Altogether, these data strengthen the hypothesis of likely coexistence of several regulatory pathways of follicular growth and multiple types of cell death governing follicular fate in case of ovarian tissue transplantation.

In summary, our in vitro results clearly indicate that Z-VAD-FMK is able to limit HGL5 cell death and partially reverse the PARP cleavage induced by CoCl₂ treatment. Inclusion of this caspase inhibitor in the collagen matrix during in vivo transplantation of ovarian cortex slightly improves primary follicular preservation and reduces global apoptosis after 3 weeks of transplantation. A combined approach targeting different cell death pathways and follicular activation should be considered. Nevertheless, if such treatments were to be considered for adaptation to human ovarian tissue transplantation, we should take care of its safety as germ cell DNA is inherited to offspring. We should remember that viability and functionality of the preserved oocytes are additional parameters that should always be examined. Rescuing follicles to improve the fertility potential of ovarian graft is essential but genetic material of germ cells must be intact.

Ethical approval

All procedures performed in studies involving human participants were in accordance with the ethical standards of the institutional and/or national research committee and with the 1964 Helsinki declaration and its later amendments or comparable ethical standards.

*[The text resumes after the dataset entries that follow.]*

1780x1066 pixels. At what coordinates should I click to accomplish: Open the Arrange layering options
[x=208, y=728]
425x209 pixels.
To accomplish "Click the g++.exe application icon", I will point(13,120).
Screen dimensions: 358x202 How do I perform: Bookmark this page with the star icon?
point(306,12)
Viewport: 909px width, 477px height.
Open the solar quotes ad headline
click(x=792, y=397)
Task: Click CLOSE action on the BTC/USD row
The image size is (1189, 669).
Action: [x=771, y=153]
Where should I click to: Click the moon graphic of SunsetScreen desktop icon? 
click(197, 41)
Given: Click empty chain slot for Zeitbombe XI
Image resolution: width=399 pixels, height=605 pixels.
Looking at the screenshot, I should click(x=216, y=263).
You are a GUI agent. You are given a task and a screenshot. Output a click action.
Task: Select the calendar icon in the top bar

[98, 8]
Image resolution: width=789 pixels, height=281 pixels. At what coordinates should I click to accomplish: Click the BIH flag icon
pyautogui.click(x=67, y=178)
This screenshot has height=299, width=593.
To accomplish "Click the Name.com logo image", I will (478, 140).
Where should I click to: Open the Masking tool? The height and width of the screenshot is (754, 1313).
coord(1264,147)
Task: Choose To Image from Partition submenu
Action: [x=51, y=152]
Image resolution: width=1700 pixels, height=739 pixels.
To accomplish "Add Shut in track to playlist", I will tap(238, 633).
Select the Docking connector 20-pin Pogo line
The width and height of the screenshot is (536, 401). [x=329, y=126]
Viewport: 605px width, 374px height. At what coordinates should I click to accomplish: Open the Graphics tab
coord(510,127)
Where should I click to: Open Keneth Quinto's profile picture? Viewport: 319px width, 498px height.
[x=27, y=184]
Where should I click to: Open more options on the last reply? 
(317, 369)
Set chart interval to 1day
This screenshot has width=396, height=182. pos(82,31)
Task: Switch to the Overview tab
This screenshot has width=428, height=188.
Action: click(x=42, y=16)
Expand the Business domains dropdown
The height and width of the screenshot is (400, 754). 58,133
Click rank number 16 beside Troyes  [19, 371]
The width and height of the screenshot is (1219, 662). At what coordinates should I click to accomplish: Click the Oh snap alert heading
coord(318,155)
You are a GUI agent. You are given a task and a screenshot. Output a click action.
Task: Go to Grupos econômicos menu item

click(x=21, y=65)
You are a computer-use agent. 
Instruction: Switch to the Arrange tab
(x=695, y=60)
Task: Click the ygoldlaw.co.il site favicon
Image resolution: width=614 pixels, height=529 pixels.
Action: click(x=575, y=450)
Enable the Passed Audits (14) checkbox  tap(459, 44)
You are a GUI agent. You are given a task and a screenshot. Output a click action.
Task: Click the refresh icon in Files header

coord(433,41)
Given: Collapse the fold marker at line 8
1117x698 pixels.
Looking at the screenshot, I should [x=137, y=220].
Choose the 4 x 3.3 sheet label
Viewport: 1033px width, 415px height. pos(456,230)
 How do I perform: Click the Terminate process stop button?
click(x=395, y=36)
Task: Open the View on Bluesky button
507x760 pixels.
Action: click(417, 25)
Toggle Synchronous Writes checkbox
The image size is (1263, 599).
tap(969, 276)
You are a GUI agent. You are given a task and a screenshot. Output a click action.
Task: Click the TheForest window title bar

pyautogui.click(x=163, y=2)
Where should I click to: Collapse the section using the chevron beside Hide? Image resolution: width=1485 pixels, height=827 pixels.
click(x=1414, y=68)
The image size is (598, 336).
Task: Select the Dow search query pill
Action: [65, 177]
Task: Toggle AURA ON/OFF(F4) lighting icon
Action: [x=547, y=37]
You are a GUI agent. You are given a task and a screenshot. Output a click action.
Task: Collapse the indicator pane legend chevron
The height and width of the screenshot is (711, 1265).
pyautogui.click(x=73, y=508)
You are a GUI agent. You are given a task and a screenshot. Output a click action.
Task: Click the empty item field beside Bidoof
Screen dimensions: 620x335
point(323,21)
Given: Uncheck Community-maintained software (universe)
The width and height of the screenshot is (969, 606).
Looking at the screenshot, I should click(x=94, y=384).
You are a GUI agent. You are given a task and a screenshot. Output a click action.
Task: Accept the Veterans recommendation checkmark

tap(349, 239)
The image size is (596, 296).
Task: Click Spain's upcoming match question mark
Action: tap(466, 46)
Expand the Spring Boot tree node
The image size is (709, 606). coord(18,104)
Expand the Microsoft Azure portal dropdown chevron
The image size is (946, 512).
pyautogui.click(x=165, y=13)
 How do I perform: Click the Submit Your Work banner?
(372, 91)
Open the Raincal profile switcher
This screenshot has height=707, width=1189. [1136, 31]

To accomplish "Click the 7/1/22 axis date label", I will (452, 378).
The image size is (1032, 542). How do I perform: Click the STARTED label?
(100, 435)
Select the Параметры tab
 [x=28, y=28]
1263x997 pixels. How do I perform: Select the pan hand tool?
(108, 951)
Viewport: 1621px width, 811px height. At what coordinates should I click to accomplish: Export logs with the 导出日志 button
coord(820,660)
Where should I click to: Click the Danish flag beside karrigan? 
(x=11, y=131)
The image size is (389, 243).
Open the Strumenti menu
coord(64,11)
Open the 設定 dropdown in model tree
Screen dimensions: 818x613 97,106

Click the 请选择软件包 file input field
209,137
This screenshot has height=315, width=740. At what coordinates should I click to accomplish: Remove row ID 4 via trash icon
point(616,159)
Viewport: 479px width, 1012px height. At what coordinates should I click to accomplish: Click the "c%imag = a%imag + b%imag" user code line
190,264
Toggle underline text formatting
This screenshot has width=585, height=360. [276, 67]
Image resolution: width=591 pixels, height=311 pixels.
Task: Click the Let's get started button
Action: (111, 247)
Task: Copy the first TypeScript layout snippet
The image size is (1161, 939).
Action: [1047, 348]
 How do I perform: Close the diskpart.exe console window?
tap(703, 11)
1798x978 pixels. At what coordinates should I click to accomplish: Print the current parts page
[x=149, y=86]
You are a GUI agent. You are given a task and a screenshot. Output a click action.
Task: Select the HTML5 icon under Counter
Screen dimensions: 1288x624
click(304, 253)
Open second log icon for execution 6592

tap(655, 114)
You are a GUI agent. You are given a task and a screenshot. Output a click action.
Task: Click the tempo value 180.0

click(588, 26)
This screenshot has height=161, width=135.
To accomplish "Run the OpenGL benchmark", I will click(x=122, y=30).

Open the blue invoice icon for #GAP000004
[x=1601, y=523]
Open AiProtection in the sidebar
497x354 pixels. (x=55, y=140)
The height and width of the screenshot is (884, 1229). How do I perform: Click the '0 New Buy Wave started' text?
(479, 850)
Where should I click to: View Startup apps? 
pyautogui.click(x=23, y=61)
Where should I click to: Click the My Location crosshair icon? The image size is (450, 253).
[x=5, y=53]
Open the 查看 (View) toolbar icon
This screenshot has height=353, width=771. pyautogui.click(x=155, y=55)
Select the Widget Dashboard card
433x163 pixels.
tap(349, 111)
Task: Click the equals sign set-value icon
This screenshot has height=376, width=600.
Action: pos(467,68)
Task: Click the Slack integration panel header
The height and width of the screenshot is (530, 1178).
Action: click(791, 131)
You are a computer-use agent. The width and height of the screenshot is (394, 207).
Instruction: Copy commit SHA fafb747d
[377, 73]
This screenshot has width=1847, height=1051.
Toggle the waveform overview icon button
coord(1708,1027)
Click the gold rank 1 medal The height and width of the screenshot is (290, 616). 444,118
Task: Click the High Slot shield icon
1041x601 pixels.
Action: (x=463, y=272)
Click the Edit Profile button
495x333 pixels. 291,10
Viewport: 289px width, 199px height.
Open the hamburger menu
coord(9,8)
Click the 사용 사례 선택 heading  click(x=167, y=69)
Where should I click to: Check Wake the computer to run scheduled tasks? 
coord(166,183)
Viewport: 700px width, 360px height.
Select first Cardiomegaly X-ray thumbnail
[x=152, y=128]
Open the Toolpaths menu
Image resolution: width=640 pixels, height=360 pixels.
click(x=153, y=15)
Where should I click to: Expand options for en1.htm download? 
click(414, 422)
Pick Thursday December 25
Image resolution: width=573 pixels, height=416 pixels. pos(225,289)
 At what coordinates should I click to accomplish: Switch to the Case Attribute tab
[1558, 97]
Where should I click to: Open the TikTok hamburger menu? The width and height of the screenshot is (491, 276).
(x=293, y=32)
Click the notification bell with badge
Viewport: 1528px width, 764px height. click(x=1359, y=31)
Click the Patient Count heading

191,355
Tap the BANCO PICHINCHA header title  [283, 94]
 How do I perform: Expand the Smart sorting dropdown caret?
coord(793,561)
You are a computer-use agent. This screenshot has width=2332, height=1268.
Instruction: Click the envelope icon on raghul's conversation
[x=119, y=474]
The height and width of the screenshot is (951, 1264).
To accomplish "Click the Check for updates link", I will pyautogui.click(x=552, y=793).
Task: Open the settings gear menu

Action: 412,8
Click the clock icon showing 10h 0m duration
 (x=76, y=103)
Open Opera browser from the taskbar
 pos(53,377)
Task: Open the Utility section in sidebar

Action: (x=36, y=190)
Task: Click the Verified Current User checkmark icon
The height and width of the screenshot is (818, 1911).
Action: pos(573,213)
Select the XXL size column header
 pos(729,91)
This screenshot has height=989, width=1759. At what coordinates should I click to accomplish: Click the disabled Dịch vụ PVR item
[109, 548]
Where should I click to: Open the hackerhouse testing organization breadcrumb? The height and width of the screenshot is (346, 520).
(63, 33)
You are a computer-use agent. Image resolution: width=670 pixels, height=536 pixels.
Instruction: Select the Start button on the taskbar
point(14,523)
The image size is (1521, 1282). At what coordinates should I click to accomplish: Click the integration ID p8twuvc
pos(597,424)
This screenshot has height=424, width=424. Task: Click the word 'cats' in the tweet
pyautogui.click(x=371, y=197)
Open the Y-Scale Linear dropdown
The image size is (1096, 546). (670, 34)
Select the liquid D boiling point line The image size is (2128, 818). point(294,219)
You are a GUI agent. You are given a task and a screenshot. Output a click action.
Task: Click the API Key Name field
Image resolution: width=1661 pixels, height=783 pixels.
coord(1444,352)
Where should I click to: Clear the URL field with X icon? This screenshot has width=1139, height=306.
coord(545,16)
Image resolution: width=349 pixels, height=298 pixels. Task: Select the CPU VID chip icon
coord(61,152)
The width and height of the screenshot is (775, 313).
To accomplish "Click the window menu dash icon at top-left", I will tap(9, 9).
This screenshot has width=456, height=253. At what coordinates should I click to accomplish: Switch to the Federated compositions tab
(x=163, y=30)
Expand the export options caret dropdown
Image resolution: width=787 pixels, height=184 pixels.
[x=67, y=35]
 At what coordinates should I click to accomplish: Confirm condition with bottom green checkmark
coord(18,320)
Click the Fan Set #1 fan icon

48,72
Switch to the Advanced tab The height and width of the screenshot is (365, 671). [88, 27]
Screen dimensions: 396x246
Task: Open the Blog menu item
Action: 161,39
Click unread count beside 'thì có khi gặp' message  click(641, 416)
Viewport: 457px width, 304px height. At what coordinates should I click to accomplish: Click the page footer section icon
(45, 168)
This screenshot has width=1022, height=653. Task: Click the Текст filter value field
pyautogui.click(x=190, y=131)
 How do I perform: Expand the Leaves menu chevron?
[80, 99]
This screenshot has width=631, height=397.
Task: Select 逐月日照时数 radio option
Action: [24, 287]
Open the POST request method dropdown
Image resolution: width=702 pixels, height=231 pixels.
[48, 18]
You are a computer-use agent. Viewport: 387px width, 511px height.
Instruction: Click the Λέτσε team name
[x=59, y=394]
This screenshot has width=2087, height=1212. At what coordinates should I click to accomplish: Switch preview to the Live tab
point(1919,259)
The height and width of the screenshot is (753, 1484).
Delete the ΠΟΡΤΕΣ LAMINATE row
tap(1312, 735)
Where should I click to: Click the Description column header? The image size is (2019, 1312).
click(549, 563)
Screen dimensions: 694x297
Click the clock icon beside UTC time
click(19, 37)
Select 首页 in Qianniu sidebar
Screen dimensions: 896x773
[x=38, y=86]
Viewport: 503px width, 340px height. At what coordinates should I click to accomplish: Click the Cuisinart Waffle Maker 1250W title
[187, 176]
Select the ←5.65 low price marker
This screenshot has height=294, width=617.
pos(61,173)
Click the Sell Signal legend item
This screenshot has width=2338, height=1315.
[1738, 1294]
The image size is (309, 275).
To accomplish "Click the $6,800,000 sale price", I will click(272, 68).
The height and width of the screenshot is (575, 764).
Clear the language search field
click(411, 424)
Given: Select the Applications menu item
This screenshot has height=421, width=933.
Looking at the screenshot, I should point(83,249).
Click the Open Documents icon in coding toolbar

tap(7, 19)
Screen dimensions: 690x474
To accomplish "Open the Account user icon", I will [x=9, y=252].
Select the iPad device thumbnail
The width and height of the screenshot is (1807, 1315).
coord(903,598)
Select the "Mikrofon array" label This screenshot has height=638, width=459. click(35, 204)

All applicable international, national, and/or institutional guidelines for the care and use of animals were followed. All procedures performed in studies involving animals were in accordance with the ethical standards of the institution or practice at which the studies were conducted.

The use of human follicular fluid and ovarian tissue was approved by the Ethics Committee of the CHR Citadelle, University of Liège (CE412/1508 and CE412/1448, respectively). The use of the xenograft model was approved by the Animal Ethics Committee of the University of Liège (Reference 1304, October 2012).

Informed consent

Informed consent was obtained from all individual participants included in the study.

Conflict of interest

The authors declare that they have no conflict of interest.